Dopo tanta attesa, è arrivata la delusione. La bozza di decreto per il riordino normativo del gioco fisico, a lungo limata dal Ministero dell’Economia e delle Finanze con i tecnici dell’Agenzia delle Dogane e dei Monopoli, che aveva passato anche il vaglio della Conferenza Unificata, ha infine incontrato l’ostacolo della Presidenza del Consiglio. Con un “no”, il testo è stato rinviato al mittente e ora i tempi per giungere al traguardo del Parlamento sono davvero ridotti al lumicino. Ci avviciniamo infatti a rapidi passi al 29 agosto, data di scadenza della delega. Se in due anni non si è riusciti a giungere a un testo condiviso, non ci aspettiamo di certo che il risultato arrivi in poche settimane.
Come Sindacato, siamo profondamente amareggiati per questa ennesima occasione mancata. Diciamocelo senza mezzi termini: non possiamo pensare a un futuro per le nostre ricevitorie senza una riforma normativa seria finalizzata a salvaguardare l’offerta di gioco terrestre a 360 gradi. In un modo o nell’altro, è necessario cambiare le regole che oggi disciplinano (male) il nostro segmento e dobbiamo farlo il più presto possibile.
Dobbiamo riavvolgere il nastro e ricominciare sin da subito. Non c’è davvero tempo da perdere perché il gioco fisico è in crisi e necessita di interventi legislativi urgenti volti a risollevare i volumi di raccolta e, con essi, la redditività delle nostre ricevitorie.
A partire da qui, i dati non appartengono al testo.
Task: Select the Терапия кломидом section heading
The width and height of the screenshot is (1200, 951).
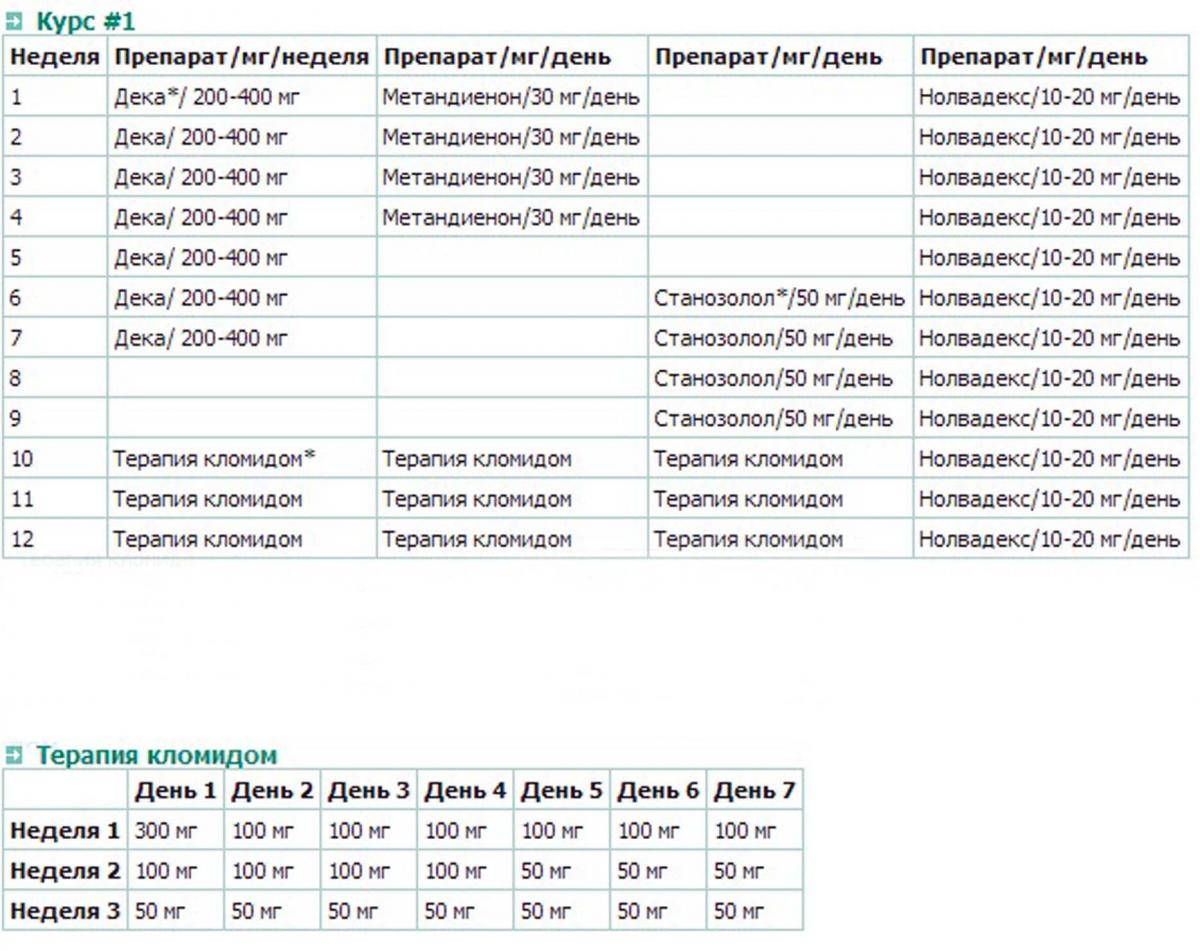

Il nostro Sindacato persevererà dunque in quel prezioso lavoro, fatto di incontri, invio di documentazione, ricerca di dialogo con i concessionari e con le istituzioni, volto a far recepire in un futuro provvedimento normativo le istanze dei tabaccai ricevitori.
La formula per conciliare l’interesse della filiera terrestre con quelli dell’Erario e della salute pubblica (beninteso, togliendo di mezzo il distanziometro e i limiti orari) non è impossibile: creiamola tutti insieme e mettiamola in pratica!